I picture an object, light as a feather, dragged idly down by gravity's pull. It flits through the air at the whims of the wind, with no apparent agency, yet as it makes contact with the ground it shatters violently, its finitude made apparent, its pieces unrecognizable from their previous form.
How confusing.
This object is made such an anomaly because we cannot possibly imagine its end by its being. Why has our understanding found a supposedly rational relation between existence and end, these two forces which are the fundamental, incommensurable, states of being. We attempt in vain to find comfort in our end by imagining it is related to our life. This understanding is nothing but an inherited, scientific metaphysics born of apathy and fear. As it stands we so often see souls racing to their fiery destruction, their intensity in life makes inevitable an explosive end. They cannot be called fragile by any means, for they are able to withstand more than we can imagine, intensity in existence begets intensity in ends. We see too, those who drift through life calmly, eventually reaching peace, never truly fearing it, for it is all but a terrifying event.
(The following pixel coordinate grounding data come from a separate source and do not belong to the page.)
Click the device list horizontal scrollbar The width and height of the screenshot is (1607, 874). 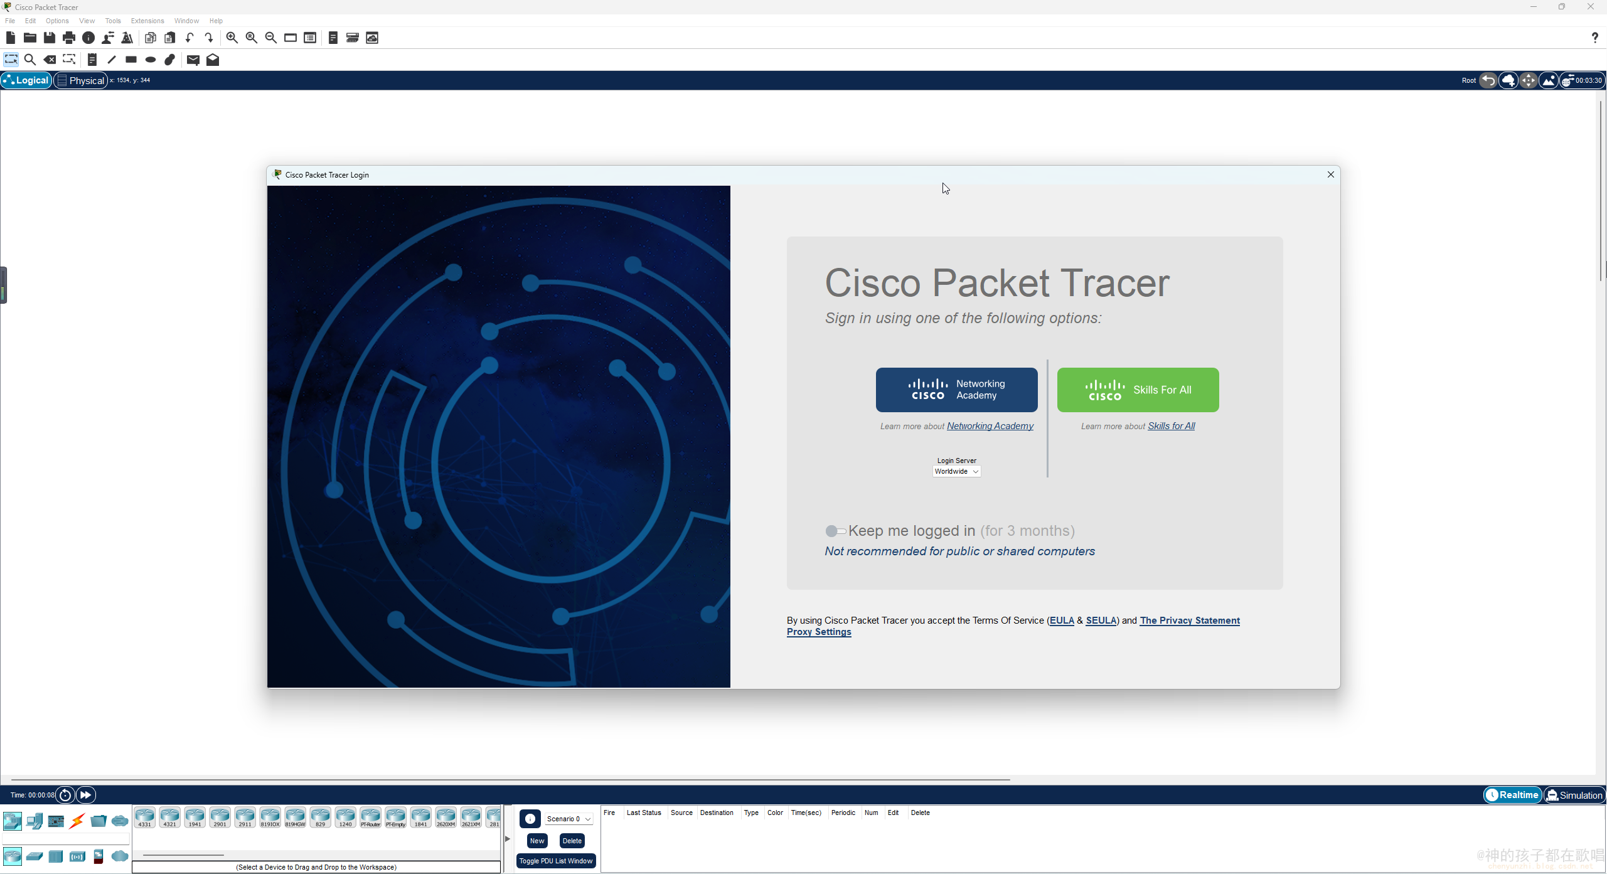tap(183, 855)
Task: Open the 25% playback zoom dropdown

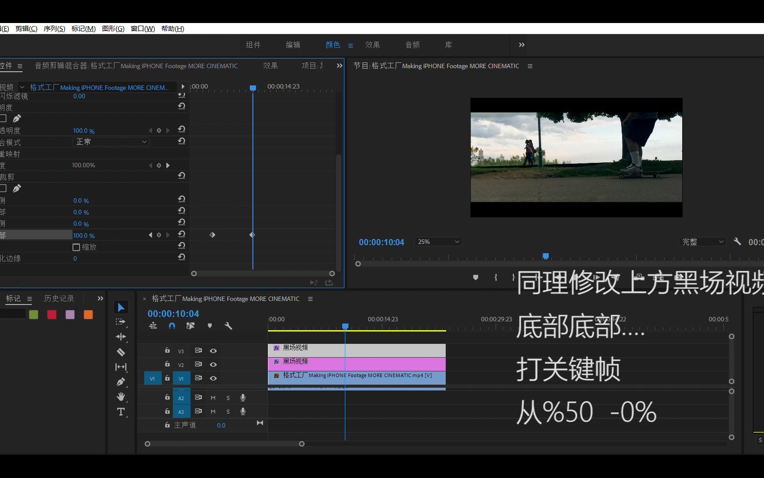Action: [438, 242]
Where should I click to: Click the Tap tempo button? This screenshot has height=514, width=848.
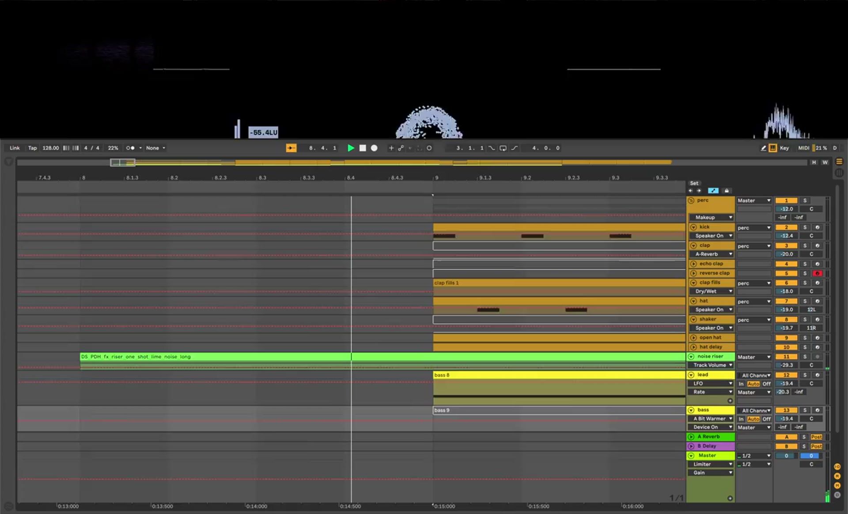(32, 148)
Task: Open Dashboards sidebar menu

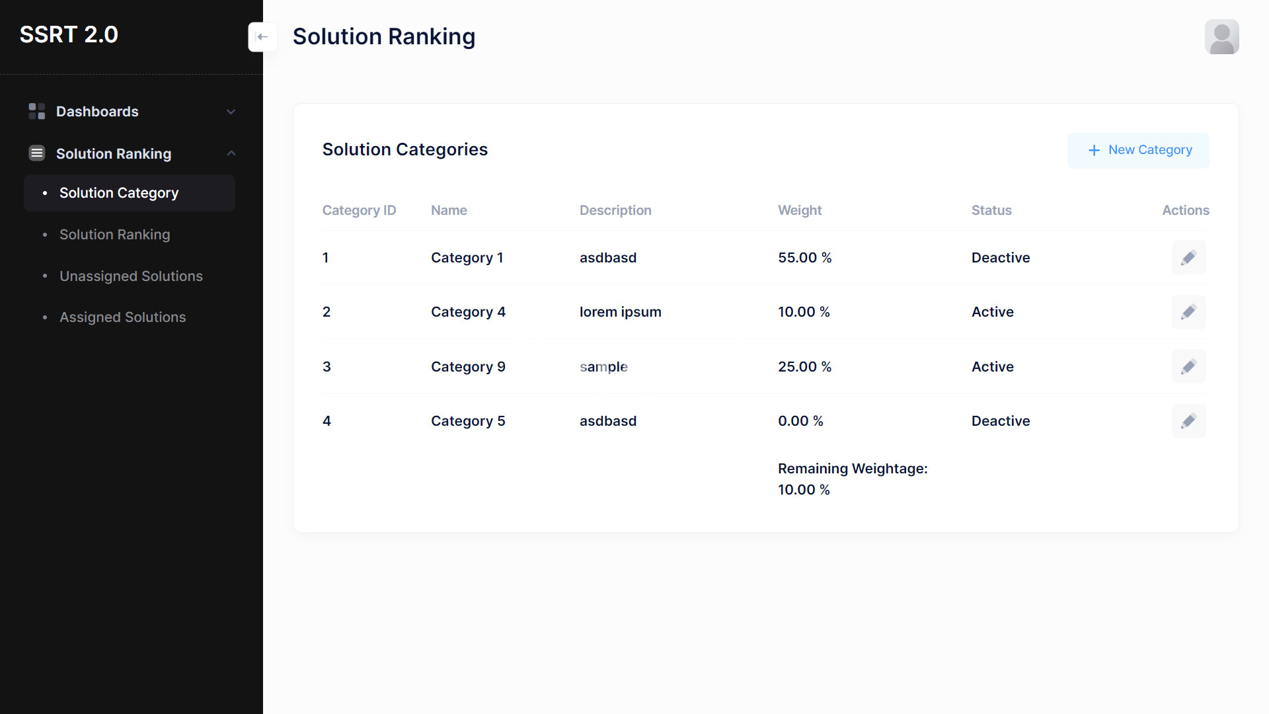Action: pos(97,112)
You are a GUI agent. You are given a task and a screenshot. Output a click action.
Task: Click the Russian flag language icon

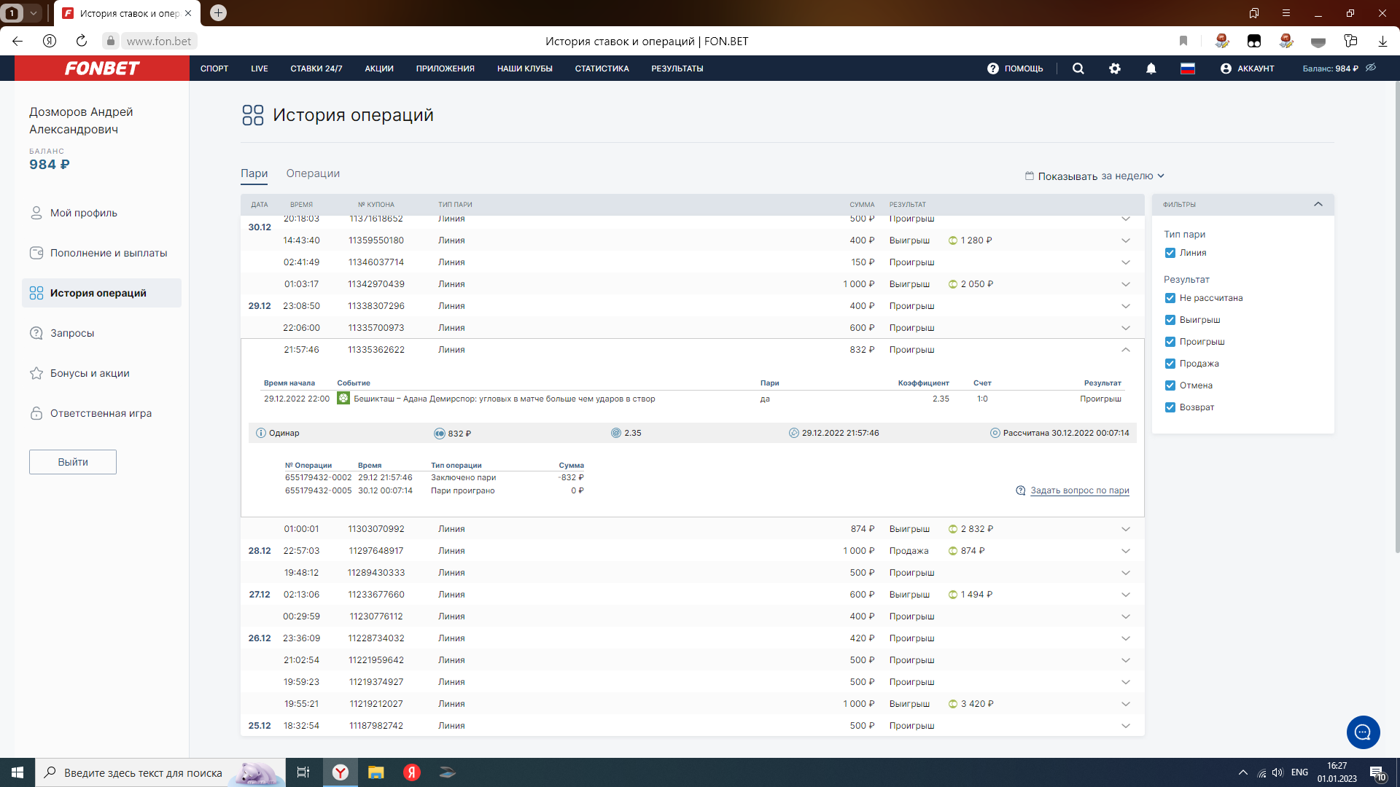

Imagine then, a life, one that ends in spite for having lived, one that seems plagued with the fear of the finitude of existence, one that believes death is a horrible and fearful end, is this life not one that can be joyful? Our inherited understanding clearly contradicts this possibility, for the end is entirely detached from its being. In this belief, our understanding unjustly limits our experience of reality. Inherent human desire, and thus the capacity for honest experience, must not be limited by this misguided sense of understanding, for it is fundamentally irrational. The pursuit of making a complete picture, a logical picture, a necessary connection, is ultimately at odds with human experience. To live honestly is to be irrational, be not limited by these restrictive and inherited values.